Transcribe exactly the entries from the "The image size is (1000, 535)." line to the end, both included, minus pictures.

*** Opening of EXTRACTED INFORMATION ***

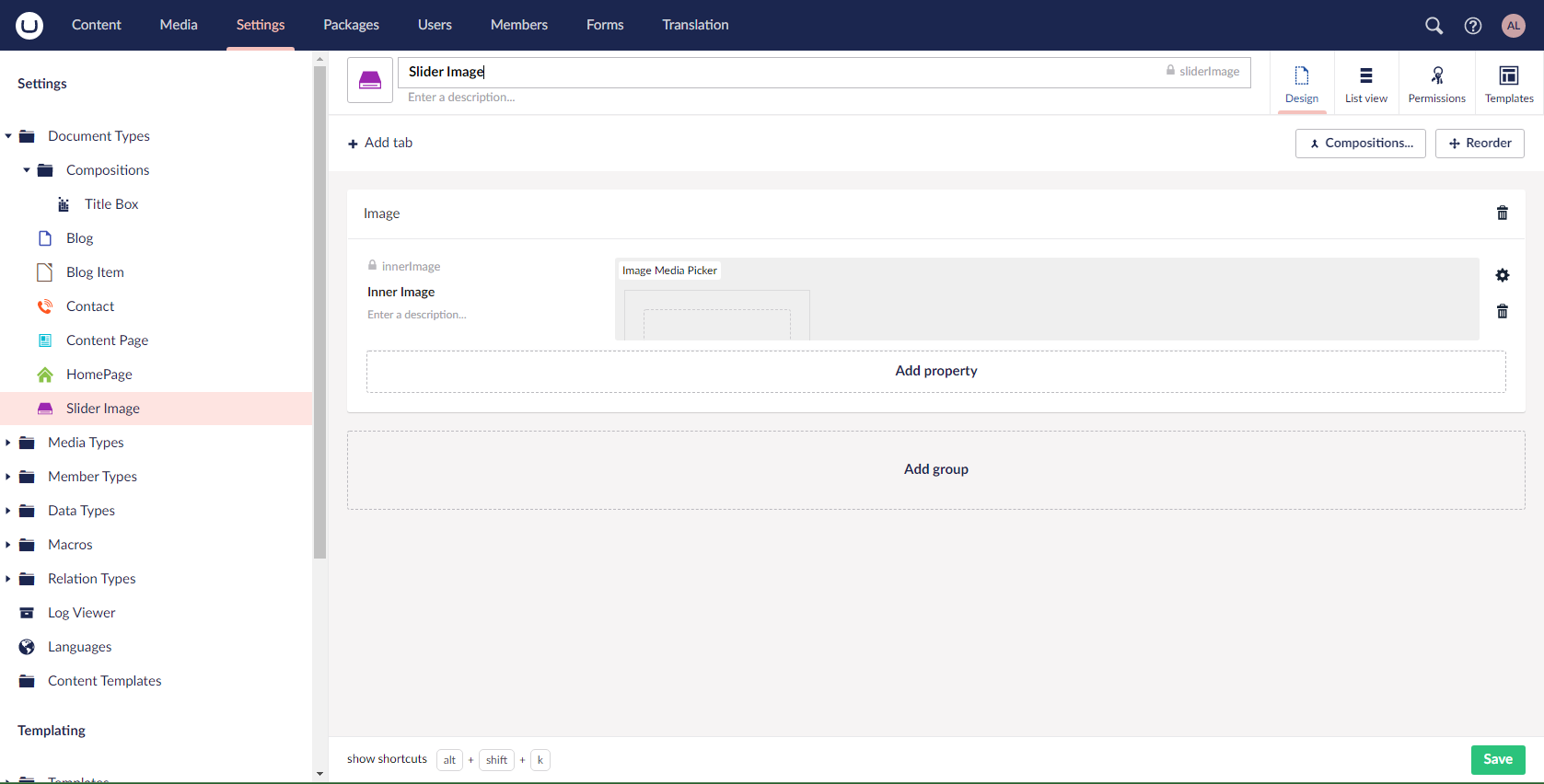The width and height of the screenshot is (1544, 784).
Task: Click the AL user avatar
Action: point(1513,26)
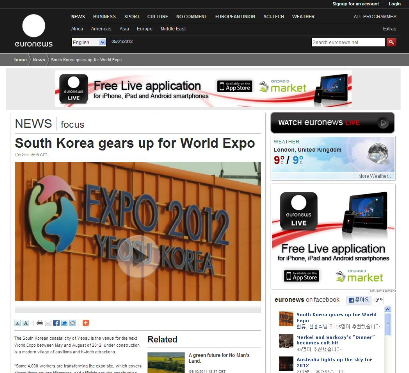Open the red plus share icon
This screenshot has height=373, width=409.
(x=86, y=323)
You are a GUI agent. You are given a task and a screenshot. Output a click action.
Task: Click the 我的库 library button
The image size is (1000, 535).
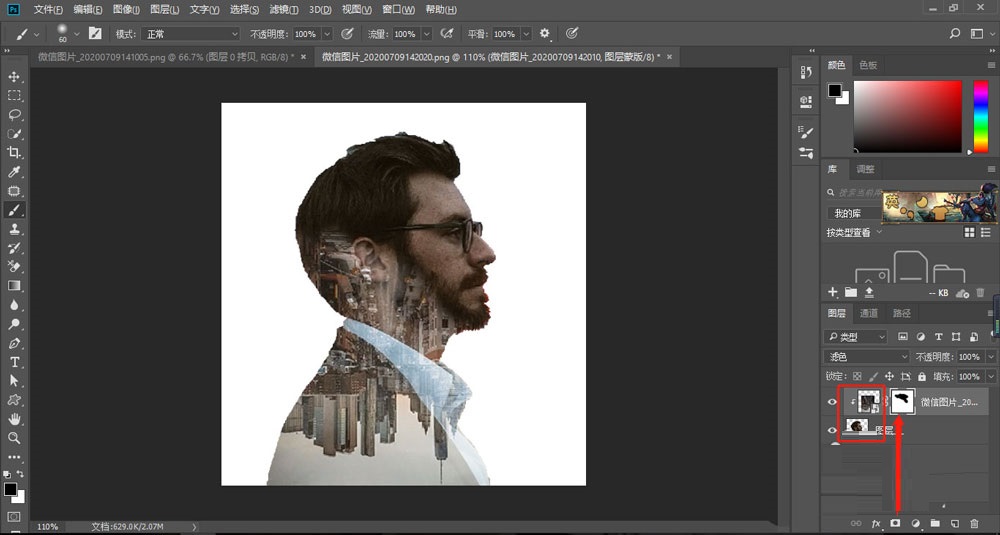848,213
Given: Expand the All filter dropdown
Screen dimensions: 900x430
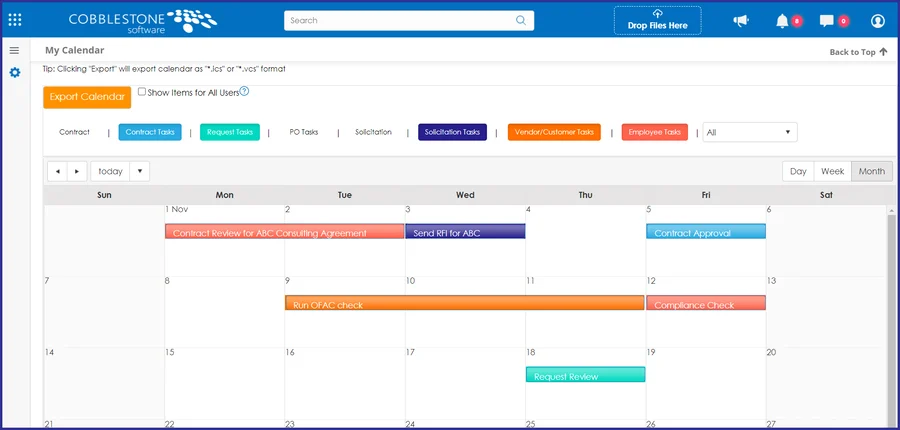Looking at the screenshot, I should coord(749,132).
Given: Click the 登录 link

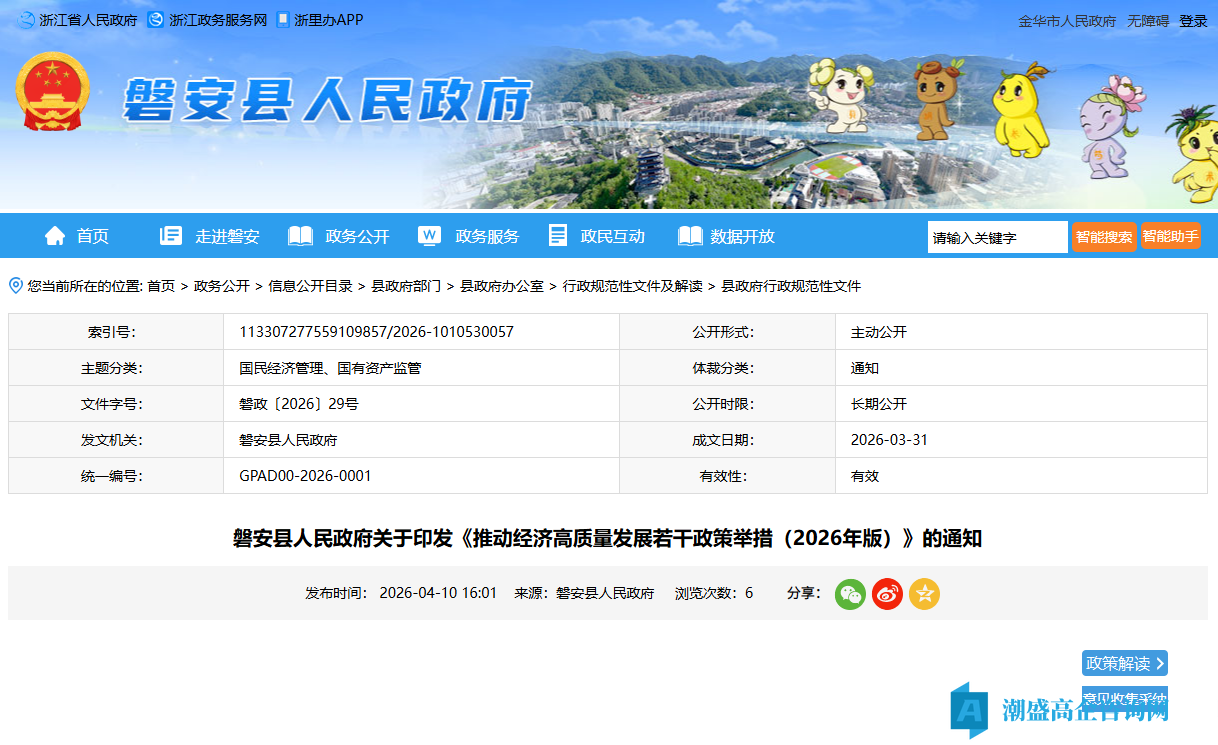Looking at the screenshot, I should click(1195, 20).
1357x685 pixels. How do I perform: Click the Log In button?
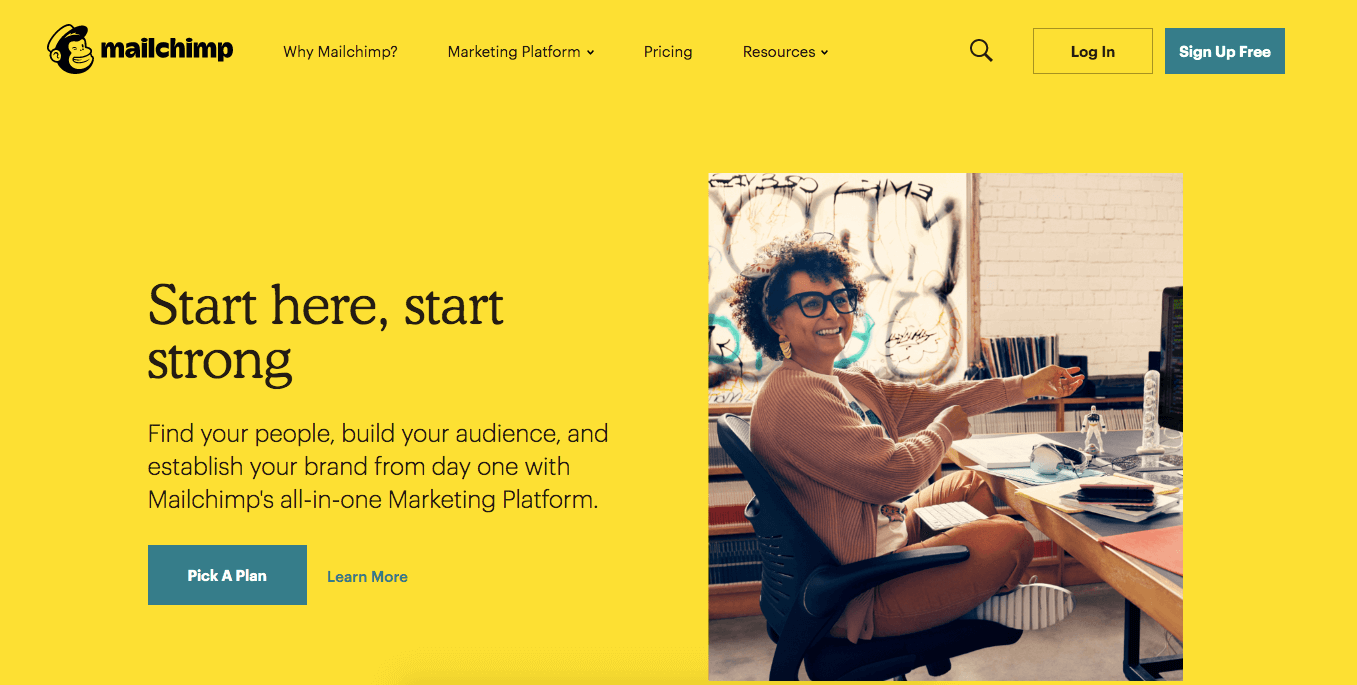click(x=1092, y=50)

*** Close of EXTRACTED INFORMATION ***

EXERCISE ANSWER >>
The image size is (1000, 535).
848,213
Given: Expand the All filter dropdown
Screen dimensions: 900x430
Looking at the screenshot, I should coord(749,132).
Given: Click the 登录 link

Looking at the screenshot, I should click(1195, 20).
1357x685 pixels. How do I perform: Click the Log In button?
click(x=1092, y=50)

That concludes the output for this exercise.